발췌문 ::
==========
KyungHyun Lim

ML/AI/SW Developer

Generation-based MRC

Oct 13, 2021

NLP
ML_AI

1. Generation-based MRC

1.1 문제 정의

주어진 지문과 질의를 보고, 답변을 생성 -> 분류가 아니라 생성문제

1.2 평가 방법

Extraction-based MRC와 동일한 방법을 사용 (EM, F1 score)
BLEU(Bilingual Evaluation Understudy Score) 나 ROGUE

1.3 Extraction vs Generation

MRC 모델 구조
- PLM + Classifier 구조 vs Seq-to-seq PLM 구조
Loss 형태 및 Prediction 형태
- 지문내 답의 위치 vs Free-form text 형태
- Extraction은 score계산을 위해 별도로 text 변환 과정이 필요
BERT를 사용할 수 없음 (인코더 구조만 있기 때문에), BART 사용

2. Pre-processing

2.1 입력 표현

데이터 예시
토큰화
- WordPiece Tokenizer를 사용
- E.g 미국 군대 내 두번째로 높은 직위는 무엇인가?
==========
작업 지시 ::
생성 기반 MRC 발췌문을 보고 다음에 답하시오.
(a) 평가 방법에서 Extraction-based MRC와 동일하게 사용하는 두 지표는 무엇인가?
(b) BERT를 사용할 수 없는 이유로 제시된 것과 대신 사용하는 모델은 무엇인가?
(c) 토큰화에 사용하는 토크나이저는 무엇인가?

데이터 발췌 ::
==========
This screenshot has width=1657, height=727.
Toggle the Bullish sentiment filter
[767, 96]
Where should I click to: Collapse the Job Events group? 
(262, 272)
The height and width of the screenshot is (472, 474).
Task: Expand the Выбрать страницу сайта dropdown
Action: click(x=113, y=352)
==========
작성 답변 ::
(a) EM, F1 score
(b) 인코더 구조만 있기 때문이며, 대신 BART를 사용한다.
(c) WordPiece Tokenizer